A realização de uma ampla campanha publicitária poderia reduzir o alto índice de pessoas portadoras de deficiência nos países subdesenvolvidos. Enquanto a Organização Mundial de Saúde (OMS) estipula que 10% da população é considerada especial, no Brasil e na América Latina as estatísticas apontam para um número maior, entre 13% e 15%.
O alerta foi feito pela odontóloga Lygia Madi Kranz, coordenadora científica da 12ª Jornada Odontológica Brasileira de Estudos sobre Pacientes Especiais, realizada na semana passada, na sede da Associação Odontológica do Norte do Paraná, em Londrina. Participaram do evento cerca de 300 profissionais da área de saúde de todo o País.

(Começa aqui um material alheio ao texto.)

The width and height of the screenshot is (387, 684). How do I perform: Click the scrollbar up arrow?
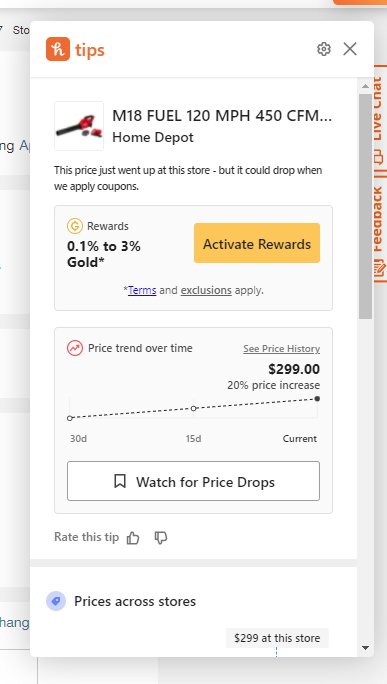click(x=366, y=86)
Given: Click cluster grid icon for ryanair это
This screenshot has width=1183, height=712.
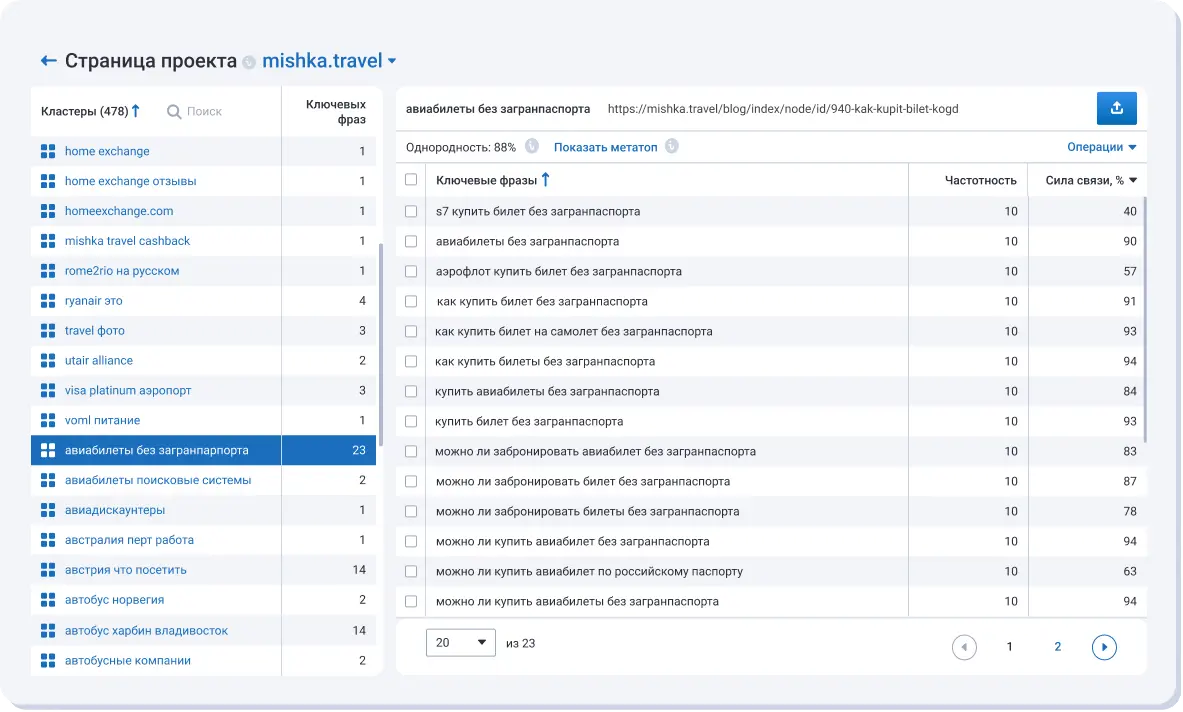Looking at the screenshot, I should tap(47, 301).
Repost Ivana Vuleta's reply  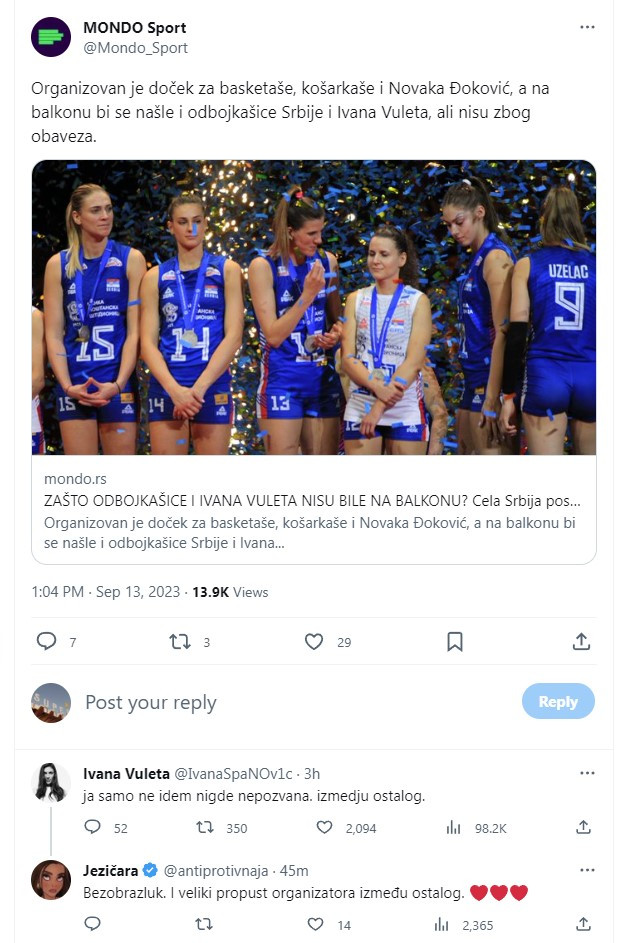click(204, 827)
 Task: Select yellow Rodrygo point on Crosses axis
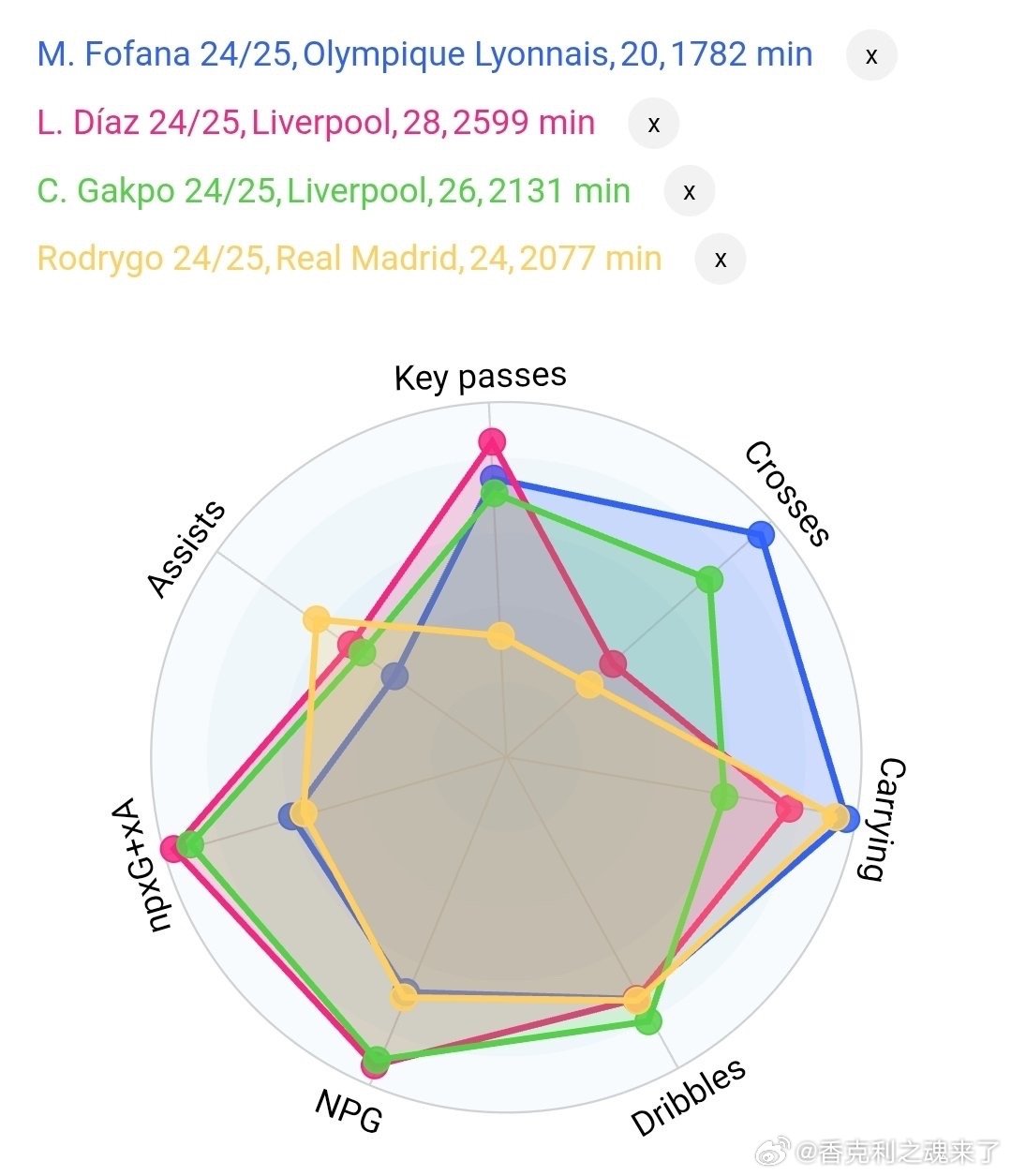tap(588, 685)
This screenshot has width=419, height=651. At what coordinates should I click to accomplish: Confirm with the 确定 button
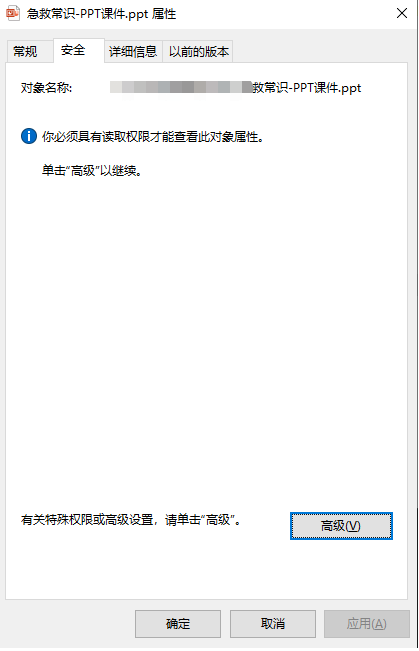[178, 624]
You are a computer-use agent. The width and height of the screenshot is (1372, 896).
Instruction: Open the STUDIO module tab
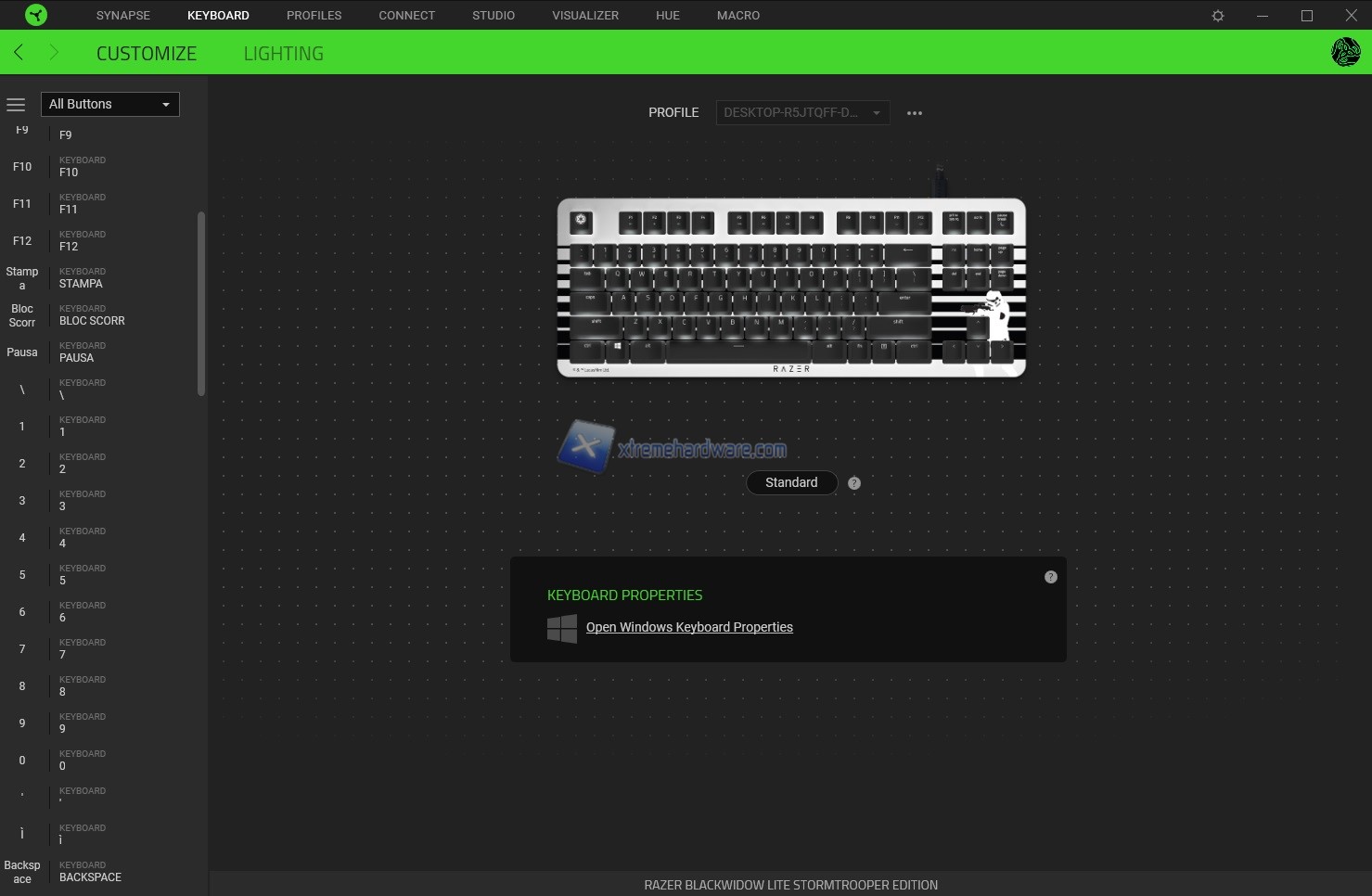click(493, 16)
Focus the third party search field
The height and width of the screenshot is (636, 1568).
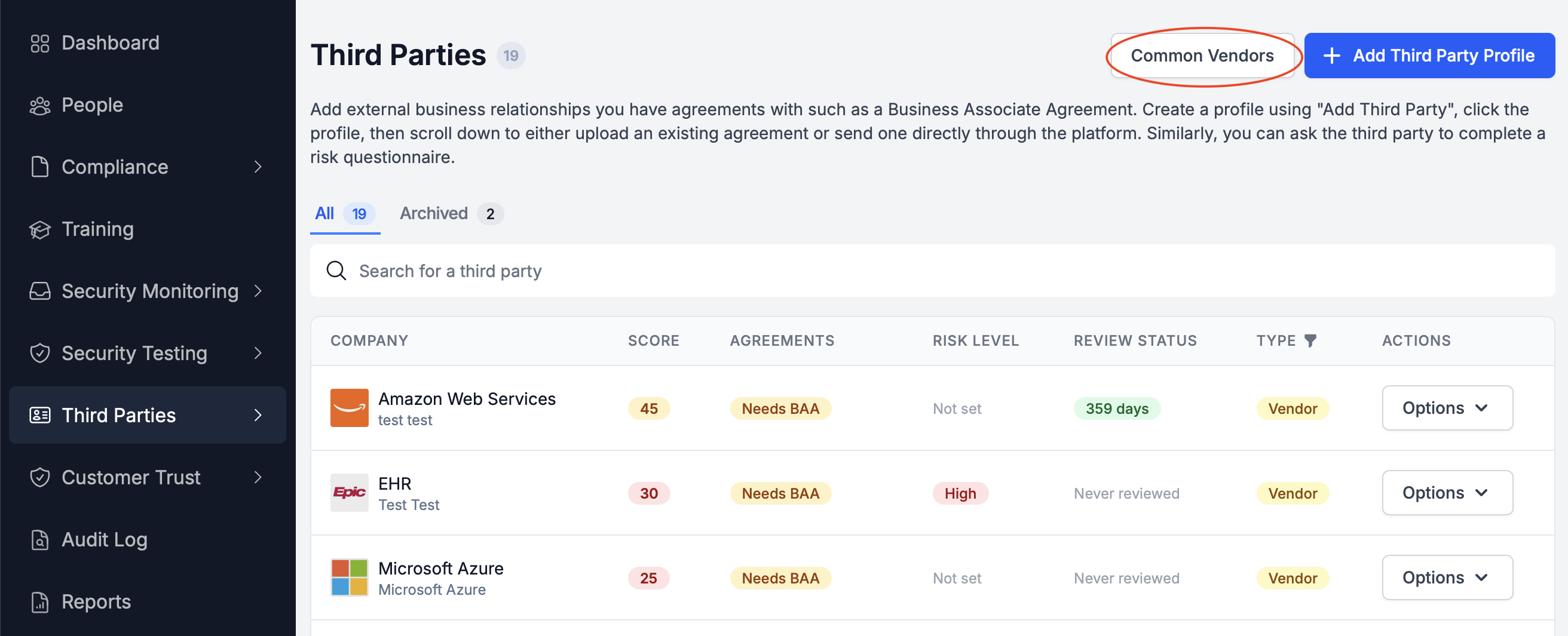coord(932,271)
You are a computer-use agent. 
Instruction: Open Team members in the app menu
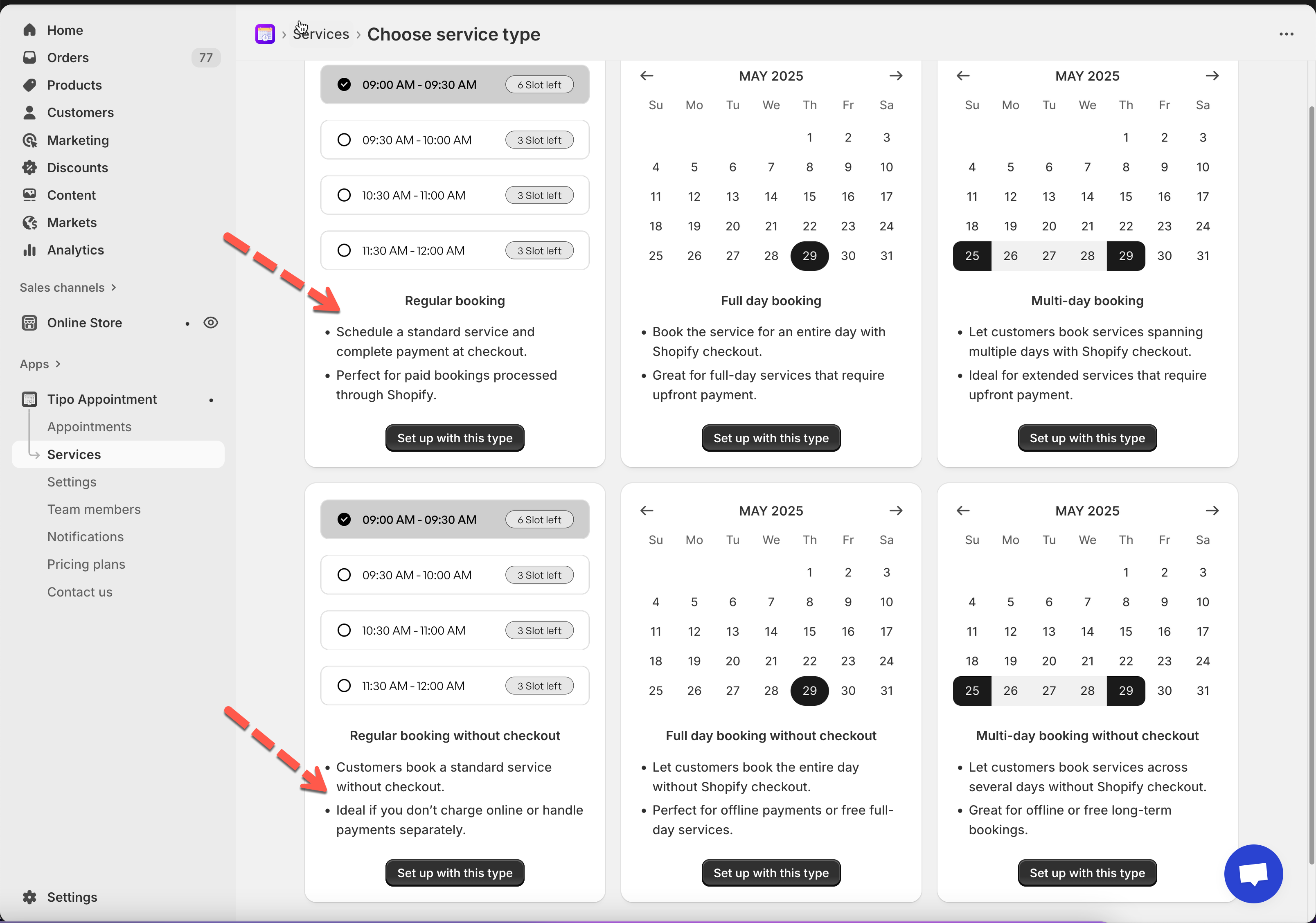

‘‘É uma questão social, há famílias que têm seis filhos com deficiência mental’’, afirma a odontóloga. Segundo ela, fatores genéticos podem ser a causa de uma criança nascer com problemas mentais. Lygia defende a realização de uma ampla divulgação, semelhante a campanhas de sucesso - que resultam em conscientização da população - como por exemplo, a da prevenção da Aids. Além de problemas genéticos, informa Lygia Kranz, doenças que poderiam ser facilmente evitadas em gestantes também podem trazer consequências para os filhos.